CEST contrast agents have several important advantages over T1- and T2-based MR contrast agents. CEST contrast agents allow for multiplexing by using a single compound or a mixture of compounds bearing exchangeable protons that can be addressed separately in one single multi-frequency CEST MR examination. This is of particular interest for molecular imaging, where multiple biomarkers may be associated with several unique CEST frequencies. Moreover, the MR contrast can be turned on and off at will by means of the selective saturation RF pulse. Adjustable contrast enhancement is highly advantageous in many applications, for example when the selective uptake of the contrast agent in the diseased tissue in examined body is slow. When using existing T1- and T2-contrast agents in such cases, two separate MR investigations are required: one for the acquisition of the contrast-enhanced image and the second one—typically on the previous day—to obtain a reference image for a background correction. Using CEST, the reference image can be obtained immediately before or after the contrast-enhanced image. As a consequence, a single MR examination session suffices.

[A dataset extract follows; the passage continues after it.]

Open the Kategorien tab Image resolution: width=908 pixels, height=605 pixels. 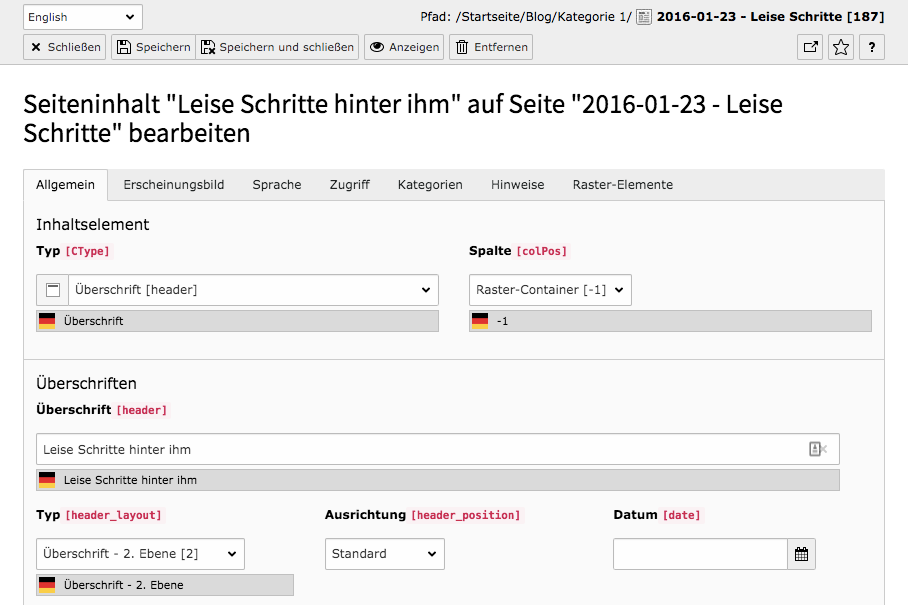pos(431,185)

The latter advantage can be exploited further using a technique called ‘modulated CEST’ (see WO 2006/114765 A2). In modulated CEST examinations a series of MR images is recorded continuously during a longer period of time while the CEST contrast enhancement is modulated according to a given protocol, for example by modulating the power or the frequency of the selective saturation RF pulse. This causes a modulation of the CEST-induced contrast in the obtained images, which is correlated with the used modulation protocol. The modulated CEST approach has the potential to further improve the sensitivity of CEST MR imaging.

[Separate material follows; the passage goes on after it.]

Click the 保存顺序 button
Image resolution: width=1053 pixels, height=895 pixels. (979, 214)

A drawback of all known CEST MR imaging techniques is that the selective saturation prior to the actual acquisition of image data takes a comparably long time. The build-up of the saturation of the protons of the CEST contrast agent is a relatively slow process (the characteristic timescale is on the order of one second). Consequently, the saturation period used in known CEST measurements is typically 2-15 seconds. Then, immediately following the saturation period, a (slice-selective) excitation RF pulse is usually applied for generation of the bulk water MR signal and one or more MR signals are recorded, for example as gradient echoes or spin echoes. The acquisition of the MR signals used for imaging takes typically only several milliseconds. Finally, in order to let the saturation decay to zero and to prevent undesired T1-weighted contrast enhancement in the MR image, a relaxation delay of at least two seconds is usually included before starting the next cycle of the MR signal acquisition. As a result, the total duration of a single measurement is significantly more than two seconds. In most practical cases (in particular at high magnetic field strengths and relatively short T2 relaxation times), multiple measurements will be necessary to obtain sufficient coverage of k-space and the total time needed to obtain a CEST-weighted MR image will increase proportionally.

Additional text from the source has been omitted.